Exercise details
Copy out, word for word, everything from the line containing "The width and" down to the last of the rows below, with both ends included. Leave the pictures out of your answer.

======== Input records

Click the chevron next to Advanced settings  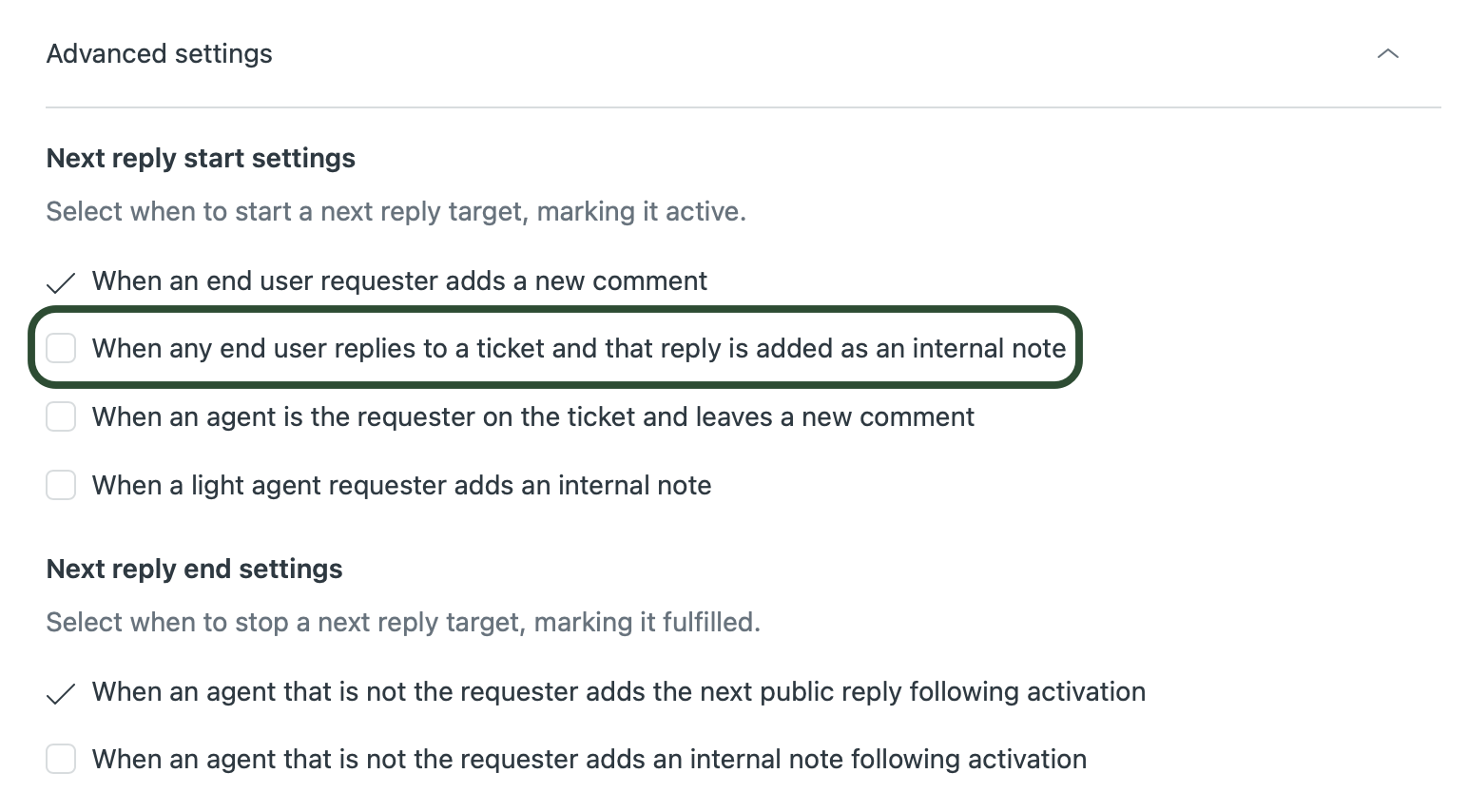pyautogui.click(x=1388, y=54)
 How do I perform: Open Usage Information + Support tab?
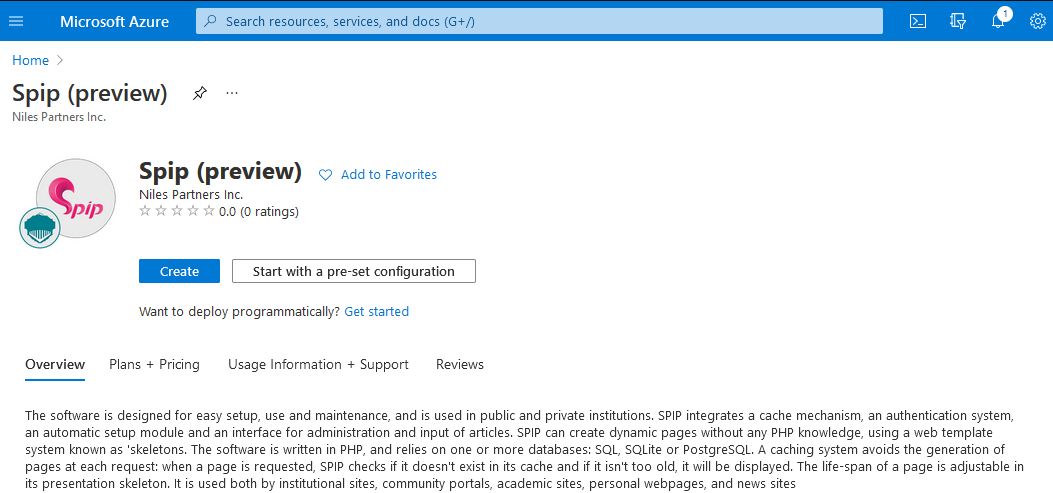(318, 364)
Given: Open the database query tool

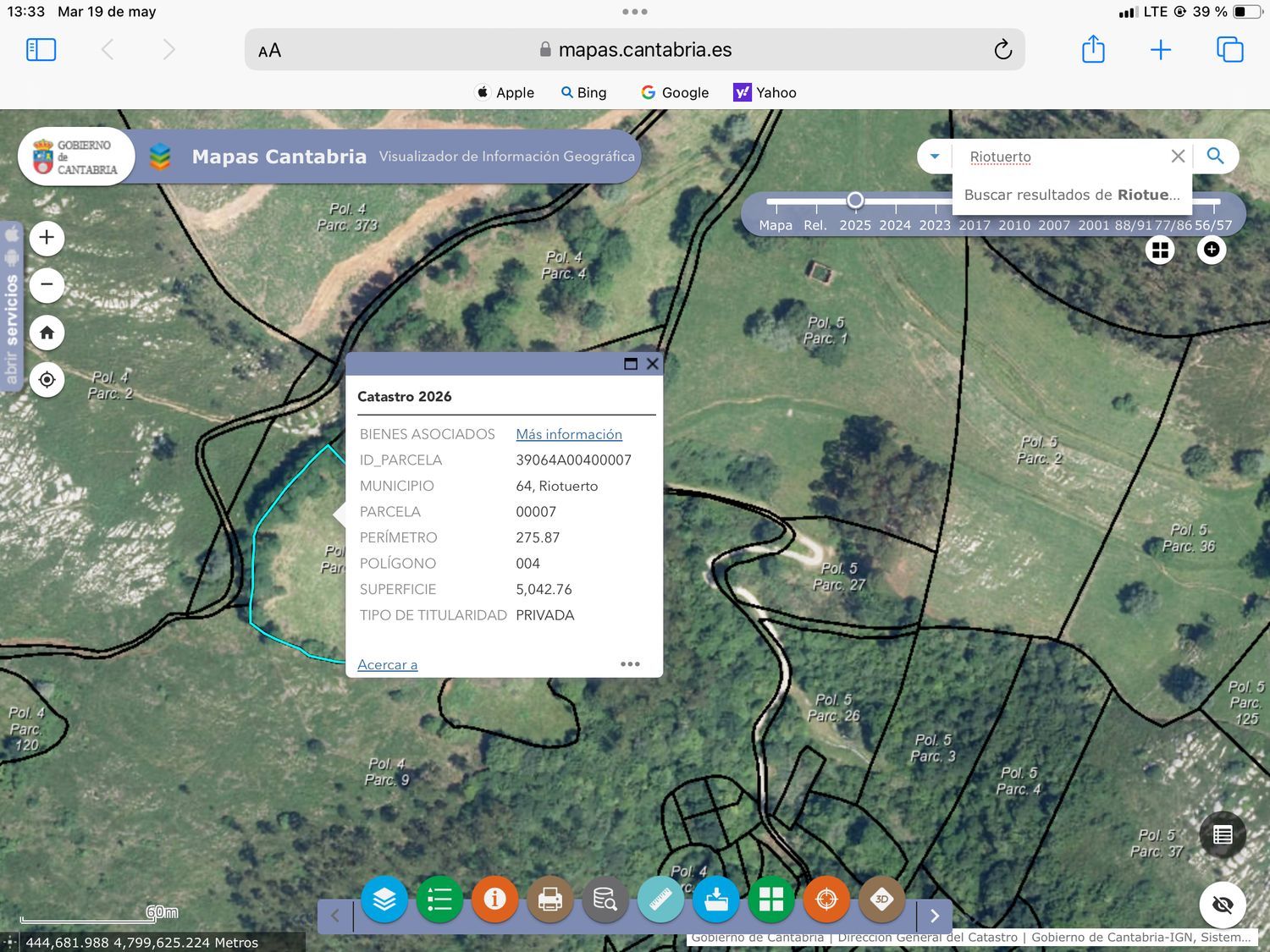Looking at the screenshot, I should 605,899.
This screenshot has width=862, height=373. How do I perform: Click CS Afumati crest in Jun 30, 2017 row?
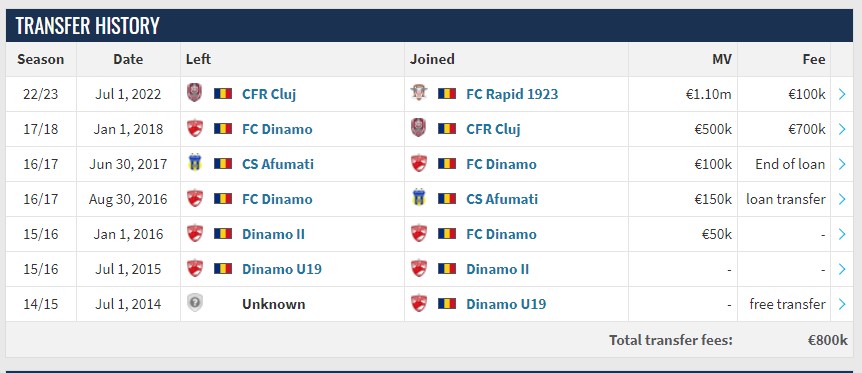(x=195, y=163)
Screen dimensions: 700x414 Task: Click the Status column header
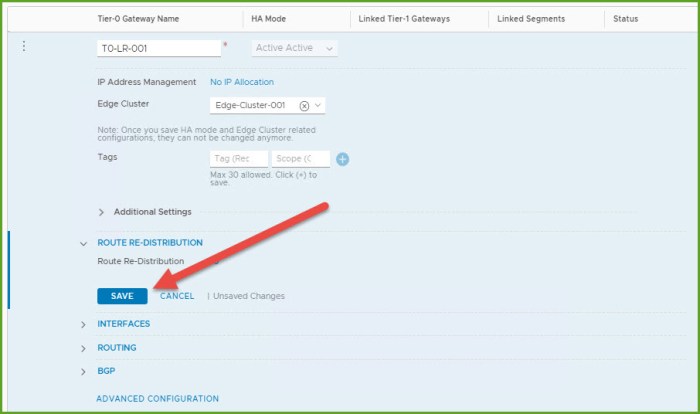point(625,19)
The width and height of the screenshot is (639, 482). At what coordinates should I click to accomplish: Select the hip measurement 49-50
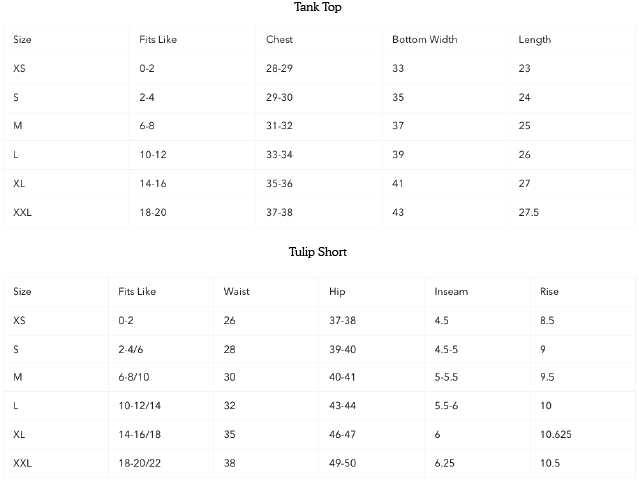click(342, 464)
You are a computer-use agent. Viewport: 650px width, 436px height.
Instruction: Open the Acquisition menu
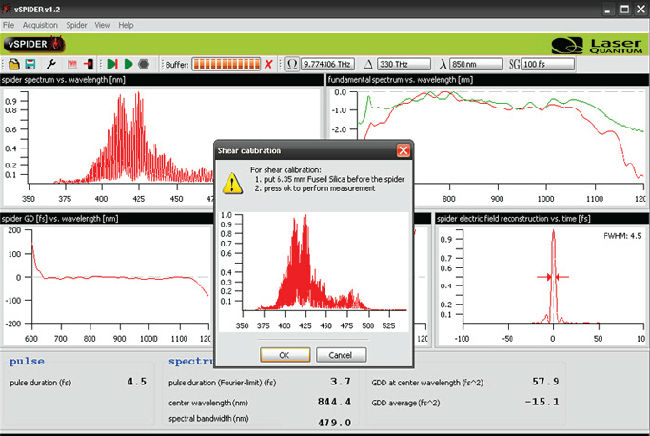(39, 24)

================

Written response
The width and height of the screenshot is (639, 482). At what coordinates should I click to accomplish: Select the hip measurement 49-50
click(342, 464)
You are a computer-use agent. Viewport: 650px width, 436px height.
Instruction: Open the Acquisition menu
(39, 24)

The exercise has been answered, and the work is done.